### Assignment
Only the text should come through, so restate the listing exactly and drop its images.

━━ The input

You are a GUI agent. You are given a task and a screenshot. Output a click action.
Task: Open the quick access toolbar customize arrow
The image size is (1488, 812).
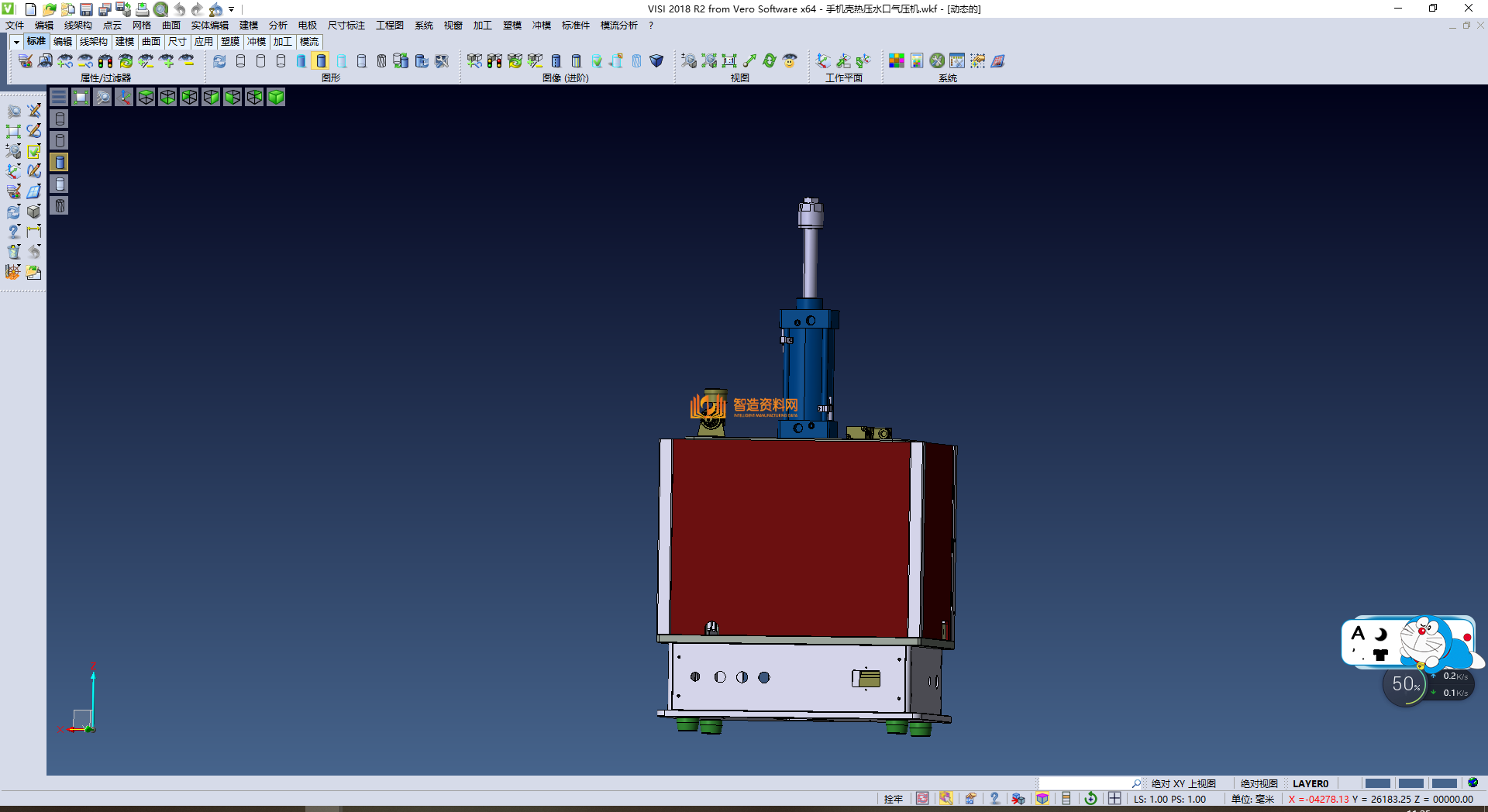tap(232, 10)
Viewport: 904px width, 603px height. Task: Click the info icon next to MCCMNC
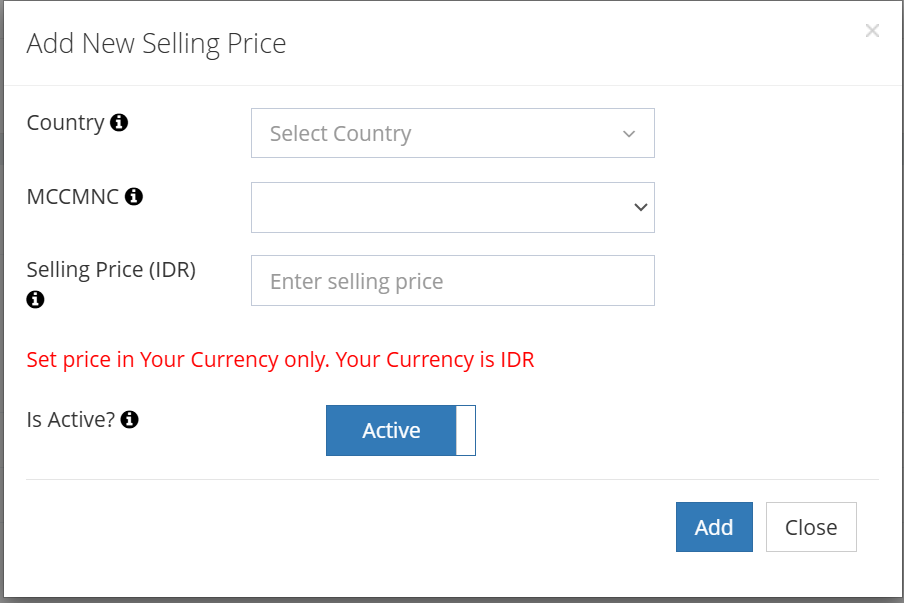(x=133, y=197)
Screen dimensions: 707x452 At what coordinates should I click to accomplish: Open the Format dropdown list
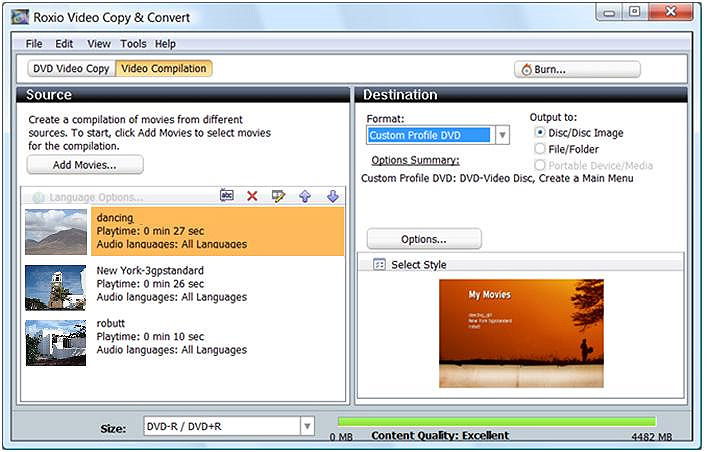click(502, 135)
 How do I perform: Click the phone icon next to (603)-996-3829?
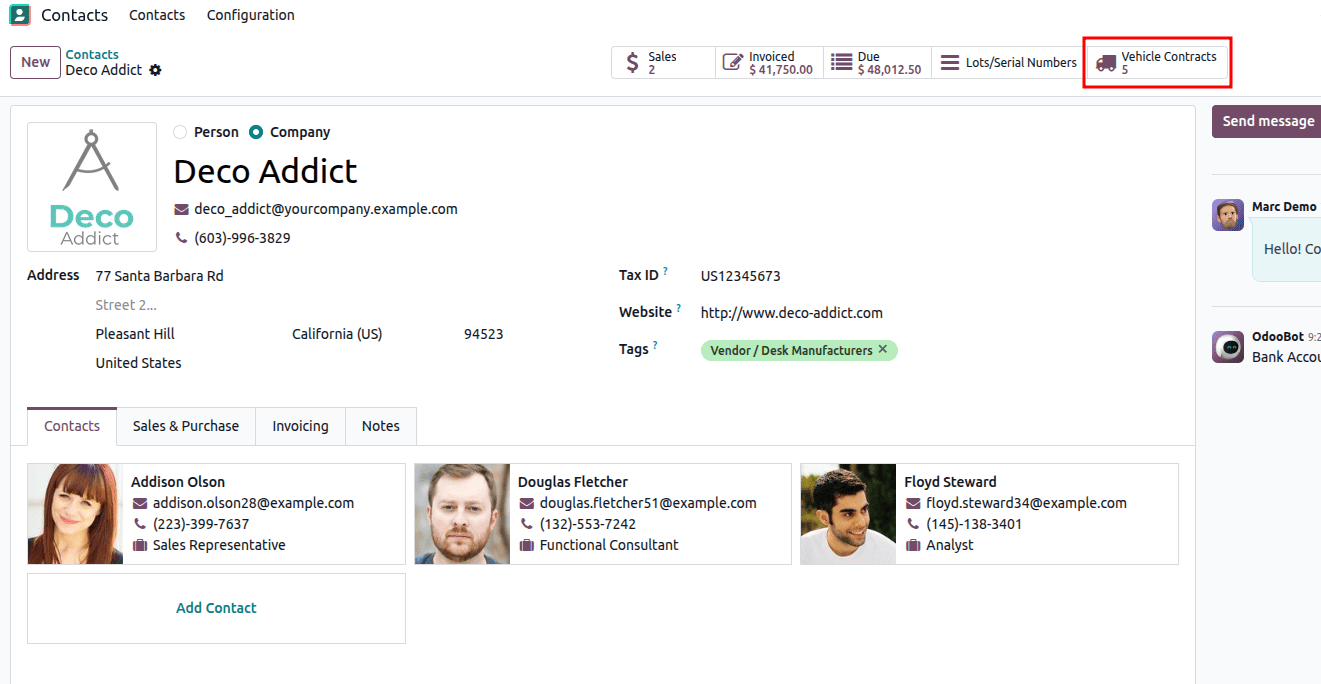click(x=181, y=237)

━━━━

### Task answer
You are a GUI agent. You are given a task and a screenshot. Output a click action.
Task: Open the quick access toolbar customize arrow
The image size is (1488, 812).
tap(232, 10)
Viewport: 904px width, 603px height. Task: Click the info icon next to MCCMNC
(x=133, y=197)
Screen dimensions: 707x452 At what coordinates should I click to accomplish: Open the Format dropdown list
click(502, 135)
 How do I perform: Click the phone icon next to (603)-996-3829?
click(x=181, y=237)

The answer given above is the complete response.